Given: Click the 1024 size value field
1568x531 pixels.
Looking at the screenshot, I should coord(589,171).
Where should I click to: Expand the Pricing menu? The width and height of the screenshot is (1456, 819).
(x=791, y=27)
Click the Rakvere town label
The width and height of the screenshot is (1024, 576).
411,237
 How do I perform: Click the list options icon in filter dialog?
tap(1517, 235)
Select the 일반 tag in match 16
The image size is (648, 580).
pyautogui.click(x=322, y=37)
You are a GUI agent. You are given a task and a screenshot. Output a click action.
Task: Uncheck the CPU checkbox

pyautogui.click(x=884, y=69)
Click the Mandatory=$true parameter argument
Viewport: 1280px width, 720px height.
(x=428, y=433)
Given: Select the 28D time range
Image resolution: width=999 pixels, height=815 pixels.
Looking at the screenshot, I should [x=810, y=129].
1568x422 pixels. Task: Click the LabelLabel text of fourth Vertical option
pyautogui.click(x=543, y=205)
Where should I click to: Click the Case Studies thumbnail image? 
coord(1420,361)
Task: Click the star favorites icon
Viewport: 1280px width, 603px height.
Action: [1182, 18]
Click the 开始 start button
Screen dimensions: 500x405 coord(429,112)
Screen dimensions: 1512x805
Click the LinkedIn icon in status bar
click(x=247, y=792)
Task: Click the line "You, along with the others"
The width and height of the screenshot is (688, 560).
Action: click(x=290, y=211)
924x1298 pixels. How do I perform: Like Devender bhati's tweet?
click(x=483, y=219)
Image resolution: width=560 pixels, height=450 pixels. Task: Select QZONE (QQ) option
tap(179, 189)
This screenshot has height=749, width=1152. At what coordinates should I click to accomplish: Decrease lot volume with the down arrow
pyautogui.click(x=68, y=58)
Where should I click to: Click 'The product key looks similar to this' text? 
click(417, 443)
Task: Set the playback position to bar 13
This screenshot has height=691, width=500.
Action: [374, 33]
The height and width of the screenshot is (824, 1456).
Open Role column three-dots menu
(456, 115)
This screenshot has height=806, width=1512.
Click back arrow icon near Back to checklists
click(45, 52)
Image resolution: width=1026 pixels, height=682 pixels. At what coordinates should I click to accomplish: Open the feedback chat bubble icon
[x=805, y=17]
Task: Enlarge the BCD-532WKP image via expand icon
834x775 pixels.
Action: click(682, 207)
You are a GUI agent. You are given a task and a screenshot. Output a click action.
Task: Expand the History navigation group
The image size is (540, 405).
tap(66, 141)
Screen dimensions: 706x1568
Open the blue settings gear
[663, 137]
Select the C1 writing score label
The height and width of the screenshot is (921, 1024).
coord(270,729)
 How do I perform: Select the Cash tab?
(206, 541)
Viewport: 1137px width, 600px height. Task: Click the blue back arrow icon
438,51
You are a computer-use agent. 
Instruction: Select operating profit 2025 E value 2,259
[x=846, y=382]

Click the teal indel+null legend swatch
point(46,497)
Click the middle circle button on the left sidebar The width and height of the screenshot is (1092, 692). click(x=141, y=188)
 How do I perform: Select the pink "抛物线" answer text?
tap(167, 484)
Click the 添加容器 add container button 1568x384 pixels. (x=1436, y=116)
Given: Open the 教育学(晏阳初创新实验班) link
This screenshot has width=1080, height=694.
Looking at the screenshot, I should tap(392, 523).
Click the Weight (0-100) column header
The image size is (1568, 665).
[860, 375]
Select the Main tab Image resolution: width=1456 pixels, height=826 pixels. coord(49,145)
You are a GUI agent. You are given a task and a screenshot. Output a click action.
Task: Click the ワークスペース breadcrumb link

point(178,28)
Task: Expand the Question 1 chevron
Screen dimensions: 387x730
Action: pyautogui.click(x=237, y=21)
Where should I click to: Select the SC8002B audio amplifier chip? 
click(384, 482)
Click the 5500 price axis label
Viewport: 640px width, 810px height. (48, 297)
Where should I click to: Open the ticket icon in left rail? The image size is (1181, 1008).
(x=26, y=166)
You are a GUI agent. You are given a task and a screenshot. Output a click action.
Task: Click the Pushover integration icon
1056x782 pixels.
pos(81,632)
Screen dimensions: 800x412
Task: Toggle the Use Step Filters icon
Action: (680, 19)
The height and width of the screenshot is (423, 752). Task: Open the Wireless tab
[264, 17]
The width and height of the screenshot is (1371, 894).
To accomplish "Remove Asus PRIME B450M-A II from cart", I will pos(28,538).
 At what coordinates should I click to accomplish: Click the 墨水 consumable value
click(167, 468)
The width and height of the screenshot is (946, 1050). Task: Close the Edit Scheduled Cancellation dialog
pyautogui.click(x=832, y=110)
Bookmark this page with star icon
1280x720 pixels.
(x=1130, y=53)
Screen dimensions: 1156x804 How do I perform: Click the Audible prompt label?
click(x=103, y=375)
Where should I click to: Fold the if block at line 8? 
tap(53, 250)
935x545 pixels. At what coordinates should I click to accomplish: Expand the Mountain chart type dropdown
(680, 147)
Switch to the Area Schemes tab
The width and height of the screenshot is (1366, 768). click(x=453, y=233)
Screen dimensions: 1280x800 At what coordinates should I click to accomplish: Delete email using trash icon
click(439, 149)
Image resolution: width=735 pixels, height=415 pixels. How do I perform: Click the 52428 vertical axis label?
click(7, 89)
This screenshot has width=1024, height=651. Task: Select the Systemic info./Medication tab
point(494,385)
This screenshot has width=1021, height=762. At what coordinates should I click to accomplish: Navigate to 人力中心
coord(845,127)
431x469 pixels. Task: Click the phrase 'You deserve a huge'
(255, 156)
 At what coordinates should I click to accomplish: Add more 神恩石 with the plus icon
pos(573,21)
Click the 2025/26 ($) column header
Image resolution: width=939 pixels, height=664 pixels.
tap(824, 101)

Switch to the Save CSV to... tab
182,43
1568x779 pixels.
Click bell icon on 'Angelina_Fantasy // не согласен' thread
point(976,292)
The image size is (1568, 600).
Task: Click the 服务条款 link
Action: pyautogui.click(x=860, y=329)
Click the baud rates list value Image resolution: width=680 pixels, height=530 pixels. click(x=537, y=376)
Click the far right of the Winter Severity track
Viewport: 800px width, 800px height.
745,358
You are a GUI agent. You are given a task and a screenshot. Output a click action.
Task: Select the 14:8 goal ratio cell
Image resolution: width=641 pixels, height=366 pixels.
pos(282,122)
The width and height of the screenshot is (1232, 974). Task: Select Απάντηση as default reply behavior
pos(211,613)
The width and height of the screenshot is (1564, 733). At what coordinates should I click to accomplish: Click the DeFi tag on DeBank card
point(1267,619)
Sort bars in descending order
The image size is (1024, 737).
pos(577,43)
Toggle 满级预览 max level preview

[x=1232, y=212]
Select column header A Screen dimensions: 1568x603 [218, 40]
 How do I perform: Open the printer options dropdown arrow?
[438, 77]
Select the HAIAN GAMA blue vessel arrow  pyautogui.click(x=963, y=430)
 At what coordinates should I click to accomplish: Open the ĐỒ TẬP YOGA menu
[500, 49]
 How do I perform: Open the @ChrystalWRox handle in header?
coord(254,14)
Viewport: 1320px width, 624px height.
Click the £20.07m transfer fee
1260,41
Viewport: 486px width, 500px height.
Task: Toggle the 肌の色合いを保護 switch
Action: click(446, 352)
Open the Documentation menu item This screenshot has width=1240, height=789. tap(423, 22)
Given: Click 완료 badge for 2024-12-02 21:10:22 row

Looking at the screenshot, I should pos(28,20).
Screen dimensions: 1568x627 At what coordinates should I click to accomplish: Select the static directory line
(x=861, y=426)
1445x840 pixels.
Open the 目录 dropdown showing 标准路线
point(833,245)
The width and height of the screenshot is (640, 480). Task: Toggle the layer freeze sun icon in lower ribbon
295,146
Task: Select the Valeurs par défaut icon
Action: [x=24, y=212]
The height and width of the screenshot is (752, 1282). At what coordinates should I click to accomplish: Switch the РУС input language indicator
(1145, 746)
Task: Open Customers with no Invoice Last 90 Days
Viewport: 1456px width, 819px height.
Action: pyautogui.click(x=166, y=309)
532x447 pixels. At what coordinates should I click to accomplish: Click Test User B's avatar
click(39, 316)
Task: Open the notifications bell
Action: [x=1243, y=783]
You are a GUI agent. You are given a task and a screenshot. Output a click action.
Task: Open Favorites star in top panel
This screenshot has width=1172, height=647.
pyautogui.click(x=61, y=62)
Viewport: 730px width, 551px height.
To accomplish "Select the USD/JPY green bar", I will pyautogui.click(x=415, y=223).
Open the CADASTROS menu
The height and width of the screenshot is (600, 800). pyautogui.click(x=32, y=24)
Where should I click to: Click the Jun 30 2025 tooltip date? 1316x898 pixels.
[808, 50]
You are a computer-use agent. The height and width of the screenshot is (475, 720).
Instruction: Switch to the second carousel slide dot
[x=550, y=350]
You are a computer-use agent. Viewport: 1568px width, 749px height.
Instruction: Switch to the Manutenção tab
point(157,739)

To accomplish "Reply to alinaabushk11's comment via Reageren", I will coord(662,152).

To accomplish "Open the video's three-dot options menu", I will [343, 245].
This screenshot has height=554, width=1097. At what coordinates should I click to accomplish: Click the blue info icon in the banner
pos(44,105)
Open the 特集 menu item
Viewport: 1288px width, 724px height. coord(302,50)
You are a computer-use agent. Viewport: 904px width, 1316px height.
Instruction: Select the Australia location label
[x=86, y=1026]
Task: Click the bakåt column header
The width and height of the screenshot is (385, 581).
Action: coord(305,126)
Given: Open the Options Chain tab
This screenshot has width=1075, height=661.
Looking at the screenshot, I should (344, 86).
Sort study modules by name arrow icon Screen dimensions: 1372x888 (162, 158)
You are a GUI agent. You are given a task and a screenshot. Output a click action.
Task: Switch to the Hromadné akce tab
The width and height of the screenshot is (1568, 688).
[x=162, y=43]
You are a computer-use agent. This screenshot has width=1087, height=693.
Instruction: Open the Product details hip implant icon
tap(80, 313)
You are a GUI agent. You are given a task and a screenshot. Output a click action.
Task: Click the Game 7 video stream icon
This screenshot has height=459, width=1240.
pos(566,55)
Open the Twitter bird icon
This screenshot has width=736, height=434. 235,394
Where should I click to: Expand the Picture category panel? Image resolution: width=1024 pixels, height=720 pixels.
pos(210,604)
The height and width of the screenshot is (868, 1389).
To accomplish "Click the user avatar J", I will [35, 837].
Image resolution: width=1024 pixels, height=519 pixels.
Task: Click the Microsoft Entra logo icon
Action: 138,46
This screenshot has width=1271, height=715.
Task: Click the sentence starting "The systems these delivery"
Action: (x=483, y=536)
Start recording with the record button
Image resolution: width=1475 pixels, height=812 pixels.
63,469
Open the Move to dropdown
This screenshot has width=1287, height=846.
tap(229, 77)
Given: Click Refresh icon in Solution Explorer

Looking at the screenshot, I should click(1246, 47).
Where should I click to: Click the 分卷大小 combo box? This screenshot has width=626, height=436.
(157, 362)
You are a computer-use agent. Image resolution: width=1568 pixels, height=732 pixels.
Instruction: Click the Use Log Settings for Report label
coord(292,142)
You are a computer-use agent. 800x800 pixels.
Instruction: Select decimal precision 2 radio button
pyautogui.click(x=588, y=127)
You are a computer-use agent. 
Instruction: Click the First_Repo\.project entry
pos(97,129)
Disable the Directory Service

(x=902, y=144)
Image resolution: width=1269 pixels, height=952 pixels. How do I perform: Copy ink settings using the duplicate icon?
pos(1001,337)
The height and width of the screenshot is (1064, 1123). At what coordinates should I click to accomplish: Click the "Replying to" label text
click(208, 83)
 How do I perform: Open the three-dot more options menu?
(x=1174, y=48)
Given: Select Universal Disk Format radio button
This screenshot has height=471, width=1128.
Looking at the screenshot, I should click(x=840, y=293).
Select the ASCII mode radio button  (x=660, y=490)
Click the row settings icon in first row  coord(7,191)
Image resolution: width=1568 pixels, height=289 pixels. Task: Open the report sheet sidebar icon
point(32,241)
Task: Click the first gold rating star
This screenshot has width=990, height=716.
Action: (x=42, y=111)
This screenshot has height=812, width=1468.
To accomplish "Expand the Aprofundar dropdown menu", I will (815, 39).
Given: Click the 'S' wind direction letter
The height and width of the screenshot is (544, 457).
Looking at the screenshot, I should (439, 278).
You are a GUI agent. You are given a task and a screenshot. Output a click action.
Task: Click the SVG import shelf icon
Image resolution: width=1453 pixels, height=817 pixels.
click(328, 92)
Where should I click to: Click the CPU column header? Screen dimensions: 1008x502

********************

▶ _WHAT THE TASK ASKS_
Would you please copy all lines in the data that contain the word "video"?

▶ _WRITTEN SOLUTION_
To accomplish "Open the video's three-dot options menu", I will [343, 245].
Task: Click the Game 7 video stream icon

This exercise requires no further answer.